In de vijf jaar die op deze verkiezing volgde voerde Musharraf een campagne om zijn positie in de macht te legitimeren, uitmondend in nationale verkiezingen in 2008. In de woorden van Huntington (1992b, 137) kan een dergelijk beleid worden gezien als eentje van ’backward legitimicy’ . Het grote verschil tussen de theorie en het geval van Pakistan is dat in Pakistan het de ‘hardliners’ zijn die met terugwerkende kracht hun positie proberen te legitimeren, in plaats van de hervormers (Goodson 2008, 9; Haqqani 2006, 120).

Naarmate de nieuwe verkiezingen in 2008 naderde nam de weerstand tegen de regering van Musharraf toe. Toen in 2007 de president van het Hoger Gerechtshof door Musharraf uit zijn ambt werd gezet, omdat deze de herverkiezing van Musharraf door het parlement eerder dat jaar ongrondwettig had verklaard, bereikte de spanningen hun kookpunt. Oppositiepartijen en Pakistaanse juristen kwamen massaal in opstand tegen Musharref en het regime kondigde de noodtoestand af. Deze noodtoestand hield slechts kort stand, onder nationale en sterke internationale druk , met name vanuit Washington, werd Musharraf tot onderhandelen met de oppositie gedwongen, deze vonden hun aanvang in oktober 2007 (Shah 2008, 20). Hiermee bereikt het transitieproces dan ook zijn laatste fase, die van ‘coopting the opposition’ (Huntington,139).

De regering hield hierbij wel de touwtjes in handen en bepaalde wie er plaats mocht nemen aan tafel, Musharref hield enkel onderhandelingen met Benazhir Bhutto van de PPP en Nawaz Sharif van de PML-N werd gepasseerd. Bhutto en Musharref sloten een overeenkomst

(13)

# Opdrachten
1. Noem alle auteurs naar wie het fragment over Musharraf en de Pakistaanse verkiezingen verwijst.
2. Hervat de tekst over Musharraf en de verkiezingen in Pakistan en schrijf hem verder vanaf het punt waar hij ophoudt.

# Bronmateriaal

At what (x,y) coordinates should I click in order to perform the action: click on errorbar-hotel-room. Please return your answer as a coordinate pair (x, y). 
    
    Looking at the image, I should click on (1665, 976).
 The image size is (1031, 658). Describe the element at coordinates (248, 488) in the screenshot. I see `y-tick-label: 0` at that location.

# Uitwerkingen
1. Huntington, Goodson, Haqqani en Shah.

2.
13

waarin Musharraf beloofde zijn legeruniform neer te leggen, wel zou de PPP hem helpen het presidentschap te behouden. In ruil hiervoor zou hij de PPP en MPL weer toelaten in de politieke arena, de uitslag van de geplande verkiezingen in 2008 eerbiedigen en de weg vrij maken voor Bhutto om premier te worden (Shah 2008). In november 2007 werd Pakistan opgeschrikt door een serie aanslagen gepleegd door moslim-fundamentalistische groeperingen. Musharref kondigde, met een beroep op de nationale veiligheid, weer de noodtoestand af (Goodson 2008, 8). Enkele dagen later werd hij door het parlement herverkozen tot president. Hierbij onthield de PPP, die zich bedreigd voelde door de afgekondigde noodtoestand, zich van stemming maar bracht het gemaakte akkoord hierdoor niet in gevaar. Musharraf legde zijn legerfunctie neer en Bhutto overtuigde Nawaz Sharif er zelfs van de aanstaande parlementaire verkiezingen niet te boycotten (Shah 2008, 21).

Op 27 december, tijdens een campagnebijeenkomst, werd Benazhir Bhutto vermoord. De overheid hield moslimfundamentalisten verantwoordelijk, maar al snel werd ook de legertop verdacht van het verstoren van het onderzoek en zelfs medeplichtigheid aan haar dood (Goodson 2008, 9). Hoewel de maatschappelijke verontwaardig groot was, bleef de rust grotendeels bewaard. De populariteit van Musharraf raakte door de moord en zijn nasleep in vrije val en zijn partij, de PML-Q, stond een nederlaag in de verkiezingen te wachten. Onder deze grote druk, die stevige weerklank vond in de VS, voelde Musharraf zich gedwongen zijn functie als president neer te leggen (Zakaria 2007). In maart 2008 trad, na relatief eerlijke en vrije verkiezingen, weer een democratische gekozen coalitieregering aan.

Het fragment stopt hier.